[Entries for locating words and elements]
>>>
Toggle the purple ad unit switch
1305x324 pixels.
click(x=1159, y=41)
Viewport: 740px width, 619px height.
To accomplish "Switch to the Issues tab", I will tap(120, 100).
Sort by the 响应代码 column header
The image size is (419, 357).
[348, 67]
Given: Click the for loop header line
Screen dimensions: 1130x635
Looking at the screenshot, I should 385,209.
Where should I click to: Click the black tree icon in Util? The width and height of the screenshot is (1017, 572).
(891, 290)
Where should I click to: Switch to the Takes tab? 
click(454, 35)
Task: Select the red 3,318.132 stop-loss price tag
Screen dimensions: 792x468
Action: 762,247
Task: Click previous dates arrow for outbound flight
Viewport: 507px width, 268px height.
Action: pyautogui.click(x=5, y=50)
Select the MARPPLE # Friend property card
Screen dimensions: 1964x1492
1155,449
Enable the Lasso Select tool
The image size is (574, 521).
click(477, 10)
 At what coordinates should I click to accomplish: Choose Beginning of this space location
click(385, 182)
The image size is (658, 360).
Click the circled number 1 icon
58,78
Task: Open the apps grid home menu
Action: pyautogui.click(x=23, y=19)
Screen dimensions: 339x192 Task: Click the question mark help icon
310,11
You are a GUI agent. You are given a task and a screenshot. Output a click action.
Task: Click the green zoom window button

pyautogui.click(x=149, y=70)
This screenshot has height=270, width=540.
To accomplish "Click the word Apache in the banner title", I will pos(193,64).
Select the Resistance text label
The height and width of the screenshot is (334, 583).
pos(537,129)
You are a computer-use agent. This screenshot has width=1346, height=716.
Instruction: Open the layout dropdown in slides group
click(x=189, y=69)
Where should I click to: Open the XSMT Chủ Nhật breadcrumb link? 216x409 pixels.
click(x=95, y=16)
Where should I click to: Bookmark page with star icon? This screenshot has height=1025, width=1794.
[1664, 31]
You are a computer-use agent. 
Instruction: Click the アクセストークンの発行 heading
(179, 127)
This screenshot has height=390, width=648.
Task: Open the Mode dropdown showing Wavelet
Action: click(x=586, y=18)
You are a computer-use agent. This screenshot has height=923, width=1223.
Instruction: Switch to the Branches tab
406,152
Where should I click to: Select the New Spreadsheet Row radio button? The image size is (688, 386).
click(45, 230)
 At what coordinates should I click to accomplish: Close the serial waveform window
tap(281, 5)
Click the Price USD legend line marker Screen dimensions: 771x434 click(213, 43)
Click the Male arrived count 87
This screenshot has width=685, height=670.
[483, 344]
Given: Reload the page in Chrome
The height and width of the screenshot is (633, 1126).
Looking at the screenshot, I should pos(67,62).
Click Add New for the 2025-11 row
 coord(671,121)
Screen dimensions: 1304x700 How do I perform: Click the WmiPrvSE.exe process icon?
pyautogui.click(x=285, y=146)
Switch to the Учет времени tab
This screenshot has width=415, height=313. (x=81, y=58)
<<<
Reproduce every row above word for word, with no changes of any kind.

Toggle the purple ad unit switch
1305x324 pixels.
click(x=1159, y=41)
Viewport: 740px width, 619px height.
To accomplish "Switch to the Issues tab", I will tap(120, 100).
Sort by the 响应代码 column header
The image size is (419, 357).
[348, 67]
Given: Click the for loop header line
Screen dimensions: 1130x635
Looking at the screenshot, I should 385,209.
Where should I click to: Click the black tree icon in Util? The width and height of the screenshot is (1017, 572).
(891, 290)
Where should I click to: Switch to the Takes tab? 
click(454, 35)
Task: Select the red 3,318.132 stop-loss price tag
Screen dimensions: 792x468
Action: 762,247
Task: Click previous dates arrow for outbound flight
Viewport: 507px width, 268px height.
Action: pyautogui.click(x=5, y=50)
Select the MARPPLE # Friend property card
Screen dimensions: 1964x1492
1155,449
Enable the Lasso Select tool
The image size is (574, 521).
click(477, 10)
 At what coordinates should I click to accomplish: Choose Beginning of this space location
click(385, 182)
The image size is (658, 360).
Click the circled number 1 icon
58,78
Task: Open the apps grid home menu
Action: pyautogui.click(x=23, y=19)
Screen dimensions: 339x192 Task: Click the question mark help icon
310,11
You are a GUI agent. You are given a task and a screenshot. Output a click action.
Task: Click the green zoom window button

pyautogui.click(x=149, y=70)
This screenshot has height=270, width=540.
To accomplish "Click the word Apache in the banner title", I will pos(193,64).
Select the Resistance text label
The height and width of the screenshot is (334, 583).
pos(537,129)
You are a computer-use agent. This screenshot has width=1346, height=716.
Instruction: Open the layout dropdown in slides group
click(x=189, y=69)
Where should I click to: Open the XSMT Chủ Nhật breadcrumb link? 216x409 pixels.
click(x=95, y=16)
Where should I click to: Bookmark page with star icon? This screenshot has height=1025, width=1794.
[1664, 31]
You are a computer-use agent. 
Instruction: Click the アクセストークンの発行 heading
(179, 127)
This screenshot has height=390, width=648.
Task: Open the Mode dropdown showing Wavelet
Action: click(x=586, y=18)
You are a computer-use agent. This screenshot has height=923, width=1223.
Instruction: Switch to the Branches tab
406,152
Where should I click to: Select the New Spreadsheet Row radio button? The image size is (688, 386).
click(45, 230)
 At what coordinates should I click to accomplish: Close the serial waveform window
tap(281, 5)
Click the Price USD legend line marker Screen dimensions: 771x434 click(213, 43)
Click the Male arrived count 87
This screenshot has width=685, height=670.
[483, 344]
Given: Reload the page in Chrome
The height and width of the screenshot is (633, 1126).
Looking at the screenshot, I should pos(67,62).
Click Add New for the 2025-11 row
 coord(671,121)
Screen dimensions: 1304x700 How do I perform: Click the WmiPrvSE.exe process icon?
pyautogui.click(x=285, y=146)
Switch to the Учет времени tab
This screenshot has width=415, height=313. (x=81, y=58)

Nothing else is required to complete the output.